Each photo taken by cell phone becomes a file saved on the device or in a cloud computing system. These files have a part dedicated to recording various information, such as the date the photo was taken, time, location, device name, serial number and, often, the name of the owner. These additional records are called metadata, and are not present only in photos.
Virtually every type of file has associated metadata, such as Word, Excel documents and files with PDF extensions. Each of them has its own metadata, including information such as the name of the computer or device, times when the file was accessed and changes made.
As much as they are useful for countless professional activities, and even for those who like to keep folders organized, this data can be used to expose the user’s privacy, giving possible intruders fundamental information to map their habits.
Overkill? Not so much. There have been cases of companies sued for plagiarism claiming that, in reality, they had new, authentic files created by them. The metadata, however, proved that it was a file from another company, which was modified to look like an original document, since the records of everything that was changed in it were saved in the metadata – as a history that records its entire trajectory.

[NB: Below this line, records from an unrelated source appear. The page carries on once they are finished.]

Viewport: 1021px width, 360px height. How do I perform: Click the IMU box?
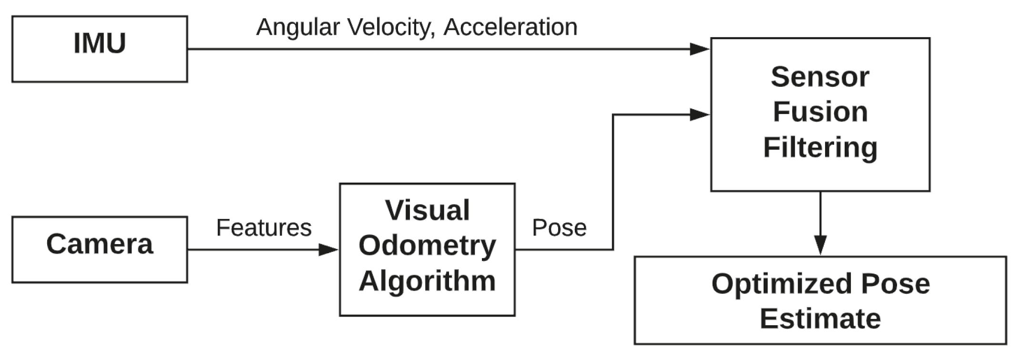[x=100, y=49]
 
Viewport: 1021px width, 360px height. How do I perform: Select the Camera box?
[x=100, y=249]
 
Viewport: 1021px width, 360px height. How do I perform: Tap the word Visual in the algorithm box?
[x=427, y=210]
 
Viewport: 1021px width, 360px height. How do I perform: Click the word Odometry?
[x=427, y=246]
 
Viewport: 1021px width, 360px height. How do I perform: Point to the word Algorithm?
[x=427, y=281]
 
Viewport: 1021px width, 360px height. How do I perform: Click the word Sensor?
[x=820, y=77]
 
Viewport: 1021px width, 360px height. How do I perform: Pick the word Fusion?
[x=820, y=112]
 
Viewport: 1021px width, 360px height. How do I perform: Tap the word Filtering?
[x=820, y=147]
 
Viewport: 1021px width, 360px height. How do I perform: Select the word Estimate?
[x=820, y=319]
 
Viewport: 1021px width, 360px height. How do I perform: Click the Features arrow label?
[x=264, y=228]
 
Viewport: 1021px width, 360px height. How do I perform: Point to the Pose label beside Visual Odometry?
[x=559, y=228]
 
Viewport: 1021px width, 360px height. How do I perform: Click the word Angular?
[x=298, y=27]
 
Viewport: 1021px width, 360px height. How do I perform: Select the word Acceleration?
[x=510, y=27]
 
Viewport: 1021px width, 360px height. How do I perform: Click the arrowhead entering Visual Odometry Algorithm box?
[x=329, y=249]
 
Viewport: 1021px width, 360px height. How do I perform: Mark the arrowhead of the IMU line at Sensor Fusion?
[x=700, y=49]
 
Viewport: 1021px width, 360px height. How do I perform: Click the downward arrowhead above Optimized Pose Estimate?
[x=820, y=245]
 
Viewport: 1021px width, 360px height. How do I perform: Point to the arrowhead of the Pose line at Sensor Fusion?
[x=700, y=114]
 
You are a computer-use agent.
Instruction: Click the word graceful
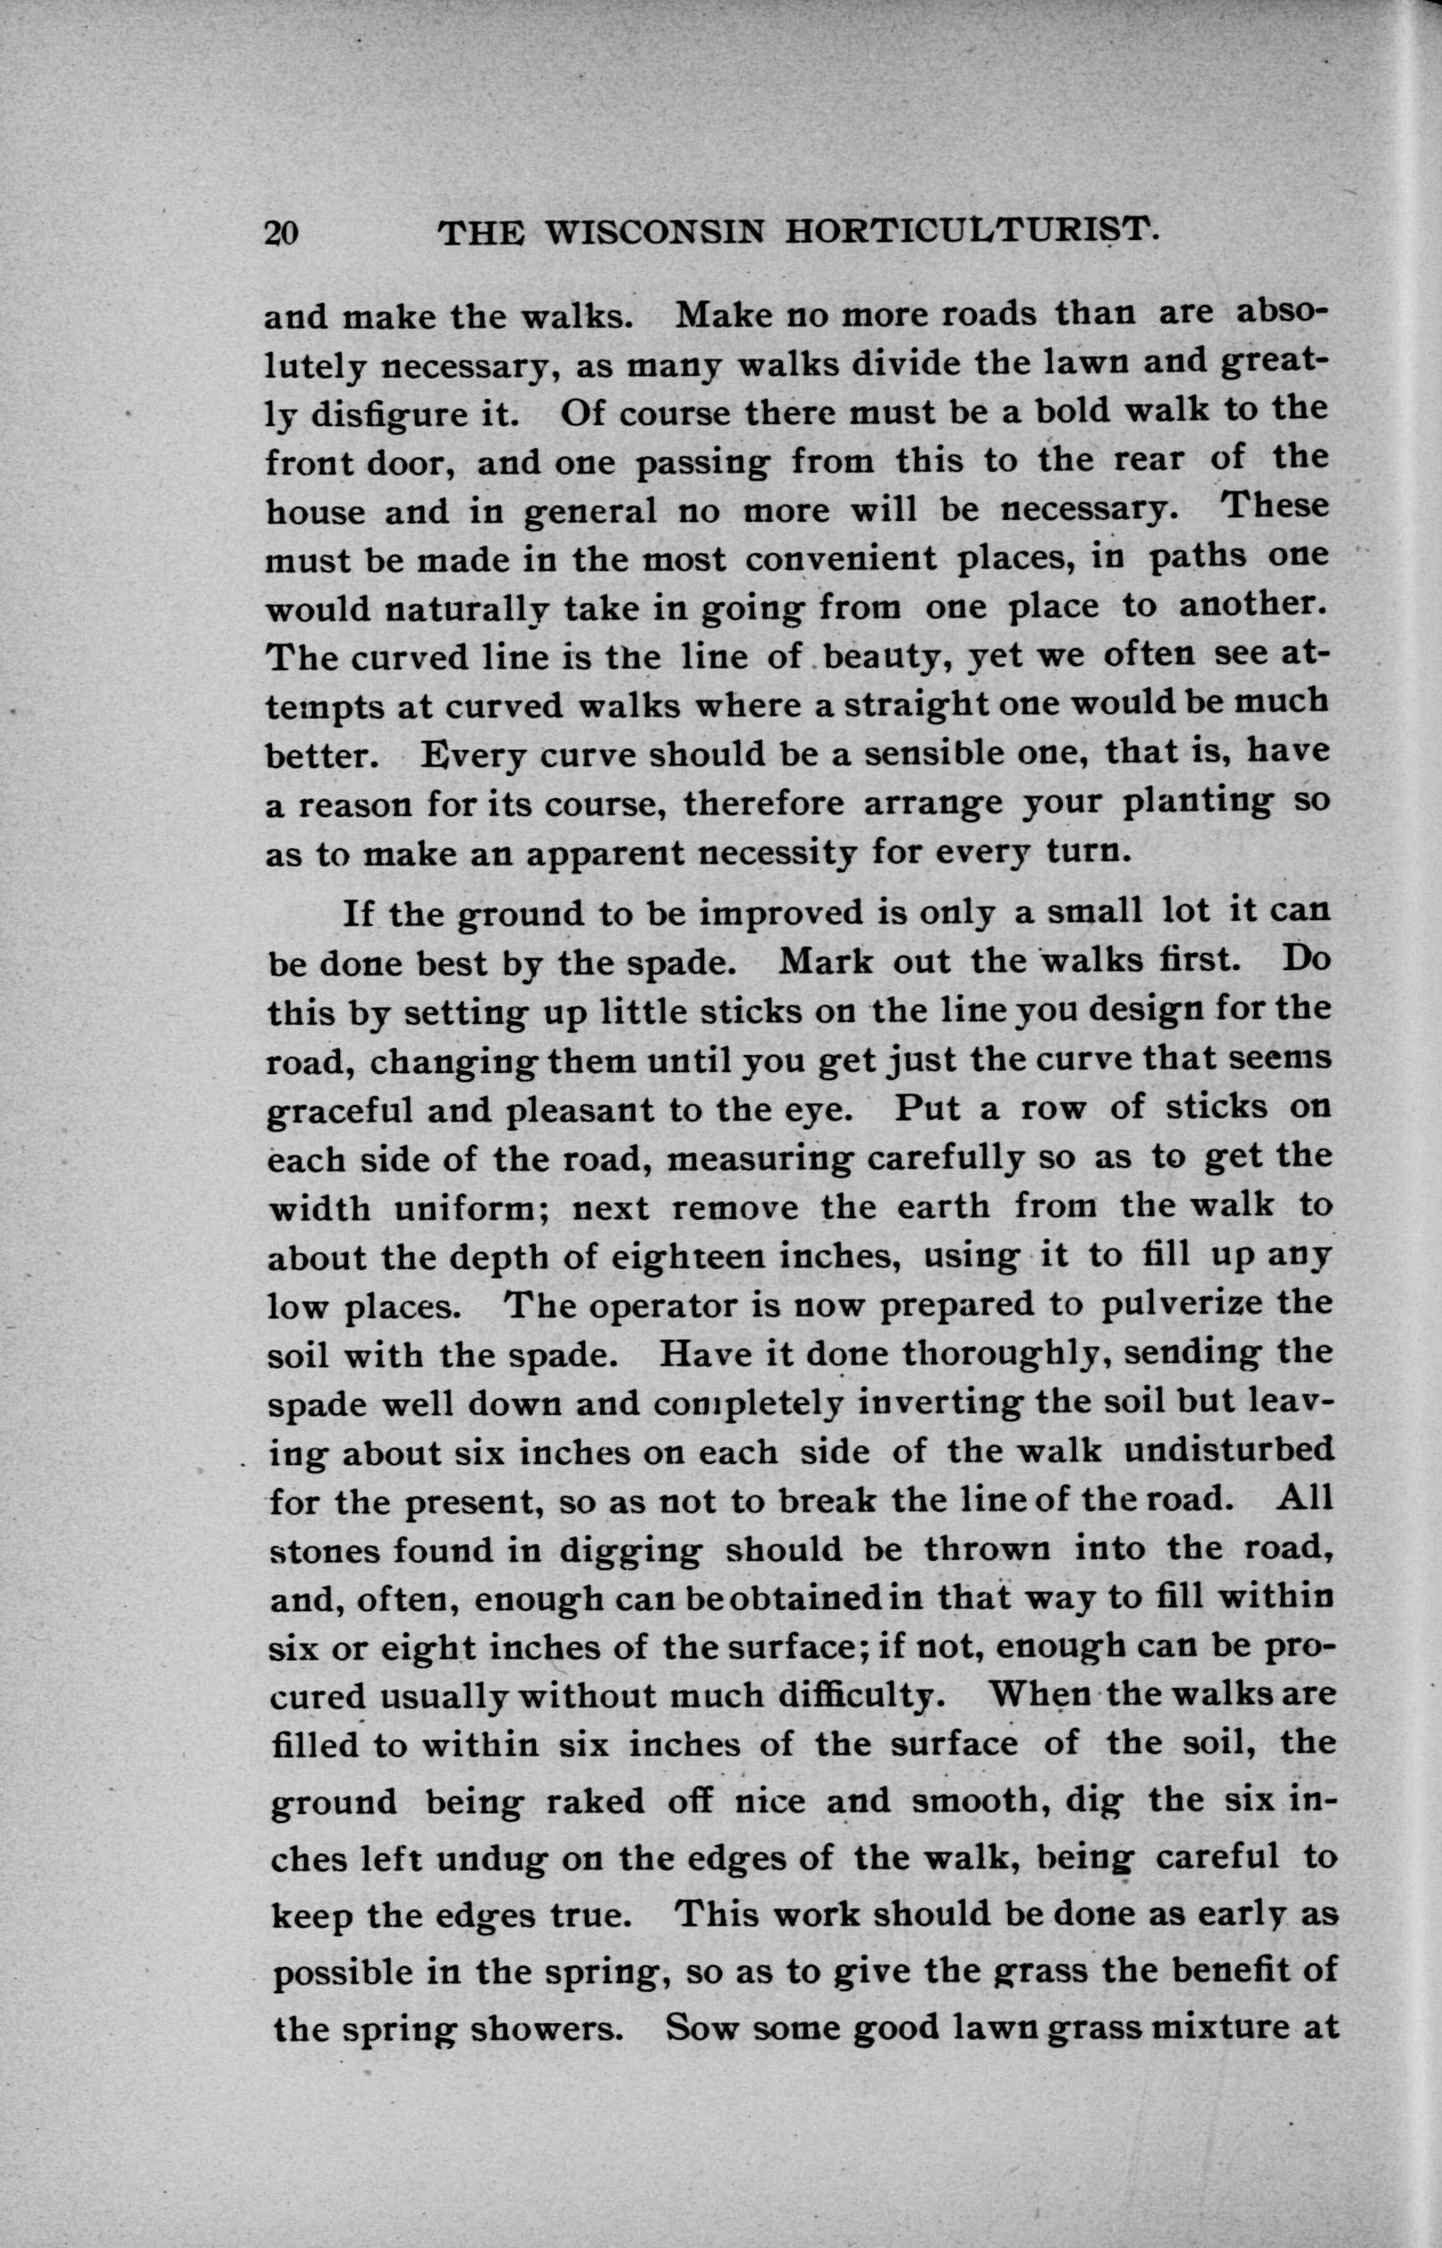(x=341, y=1111)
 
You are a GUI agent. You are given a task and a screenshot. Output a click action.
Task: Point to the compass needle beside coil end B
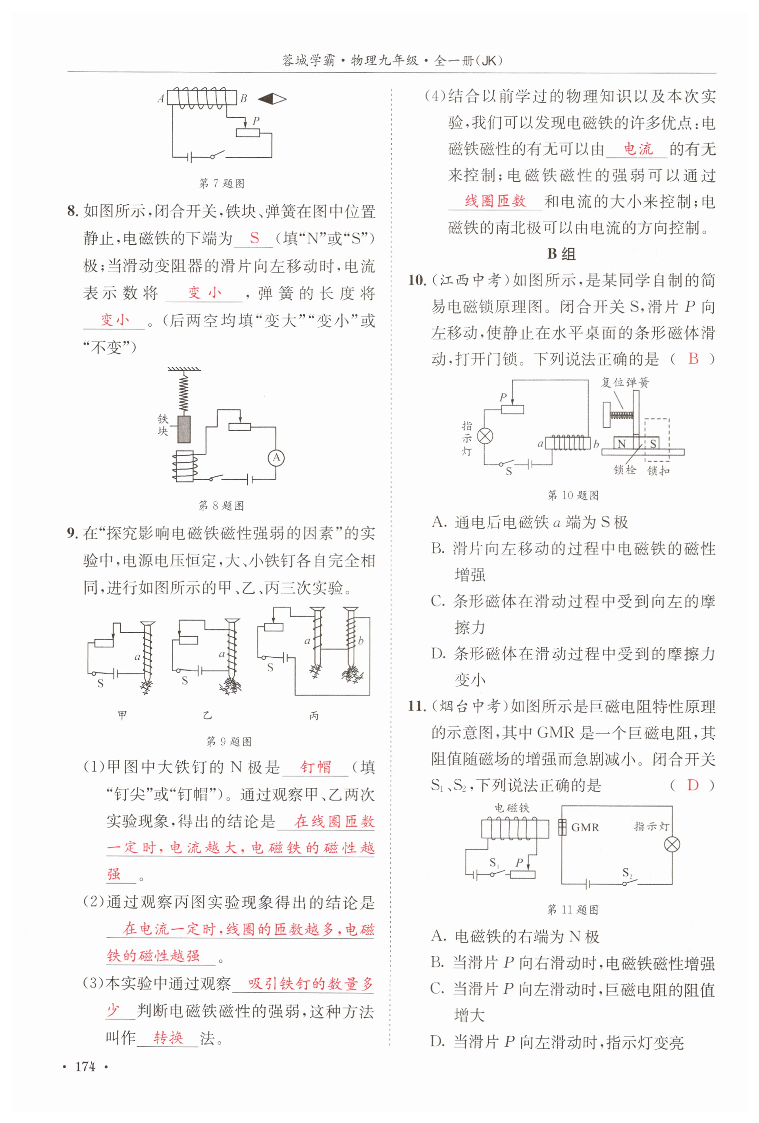pos(272,99)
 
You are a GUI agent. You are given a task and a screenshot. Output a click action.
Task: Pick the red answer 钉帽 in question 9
pos(316,767)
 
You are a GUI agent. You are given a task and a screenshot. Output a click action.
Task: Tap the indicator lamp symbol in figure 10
pos(485,436)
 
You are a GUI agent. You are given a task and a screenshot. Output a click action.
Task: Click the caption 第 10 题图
pos(573,495)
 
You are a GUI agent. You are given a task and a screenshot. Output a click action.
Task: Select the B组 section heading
pos(561,254)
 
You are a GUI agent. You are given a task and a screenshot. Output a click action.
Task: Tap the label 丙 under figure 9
pos(314,716)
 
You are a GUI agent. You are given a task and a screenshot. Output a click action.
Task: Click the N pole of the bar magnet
pos(622,443)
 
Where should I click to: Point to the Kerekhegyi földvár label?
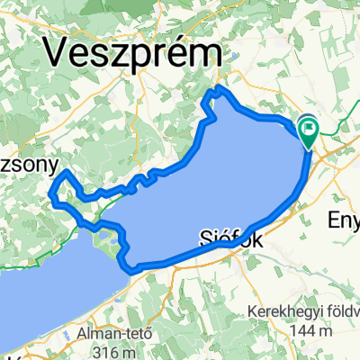pos(303,313)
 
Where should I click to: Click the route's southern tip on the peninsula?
pos(135,267)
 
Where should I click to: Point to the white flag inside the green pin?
pos(309,131)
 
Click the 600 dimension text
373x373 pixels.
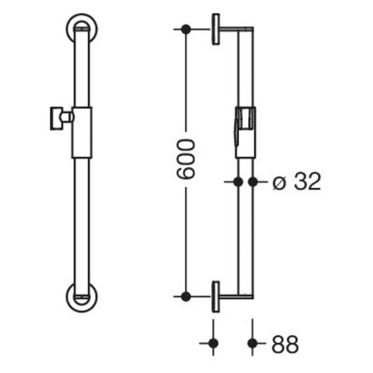(x=186, y=159)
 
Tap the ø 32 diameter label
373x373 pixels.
(x=296, y=182)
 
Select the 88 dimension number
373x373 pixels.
(x=284, y=344)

That way, even a Word document sent by an employee to a customer, in an email attachment, can carry essential business information with them.
Why then were metadata created, if they can represent an eventual digital security problem? In reality, its concept was conceived centuries ago. That is, it is since ancient times that this type of information has been used to classify, organize and search.
In this context, business definitions and rules, domain information, security details and, among others, XML tags are metadata, and all have a thousand possibilities of use.
Imagine the usefulness of metadata in managing files and information. In the physical stock of a virtual store, for example, they provide the location, the box number, label and the entire classification system, as well as the sender’s records and what data must accompany the order, such as a telephone number for contact at delivery time.
Going beyond document management, they become a strategic tool. This is the case of Data Warehouse technology, which deals with the extraction and consolidation of information from multiple sources, gathered on a basis that allows it to be consulted in various ways by managers.
When applied more widely, metadata represents a real revolution on the internet. It is the concept of the Semantic Web, which is an interconnection that will provide the chance for computers and humans to act at a different level of cooperation.
On the Semantic Web, all information will come with a well-defined meaning, easily identifiable and classifiable by search engines. That is, generic results or little connected to the research purposes will become increasingly rare.
Thus, Semantic Web should be seen as something comprehensive, with the aim of making the internet a refined global database. It will then be possible to obtain semantically interrelated data, and not just a list of documents in the searches we do on the internet – often without a semantic link between them.
Caution in each file
Software has numerous ways of collecting data from users. In Word, for example, footnotes can include author information, which is then recorded in the metadata.
In addition, there are functions that allow several changes to disappear from the screen, but will remain in the file’s metadata – such as changing owner names or attached image files that have been replaced.
In both cases, the metadata will record that one has been exchanged for another, even though only the most recent are visible, since the previous ones have been exchanged.
However, metadata can be changed by the users themselves. There are ways to do this, through the operating system or special software. Depending on the case, metadata may not be reliable in isolation, requiring the presence of other records to verify its veracity. In this context, a malicious employee could delete traces of problems caused by themselves.
Thus, if metadata can reduce users’ privacy, with possible exposure of information, they represent a problem for digital security – something more pronounced in companies. After all, they are records with names of employees involved in certain projects, times and days they are working, among others.
In the event of an invasion, in addition to exposing the files, which alone can cause inconvenience to companies, metadata can provide details on how the work is done and which professionals are involved, for example, something valuable in the hands of the competition. It is something that can be done even if attackers are unable to open the files, as some metadata can be viewed without opening the files.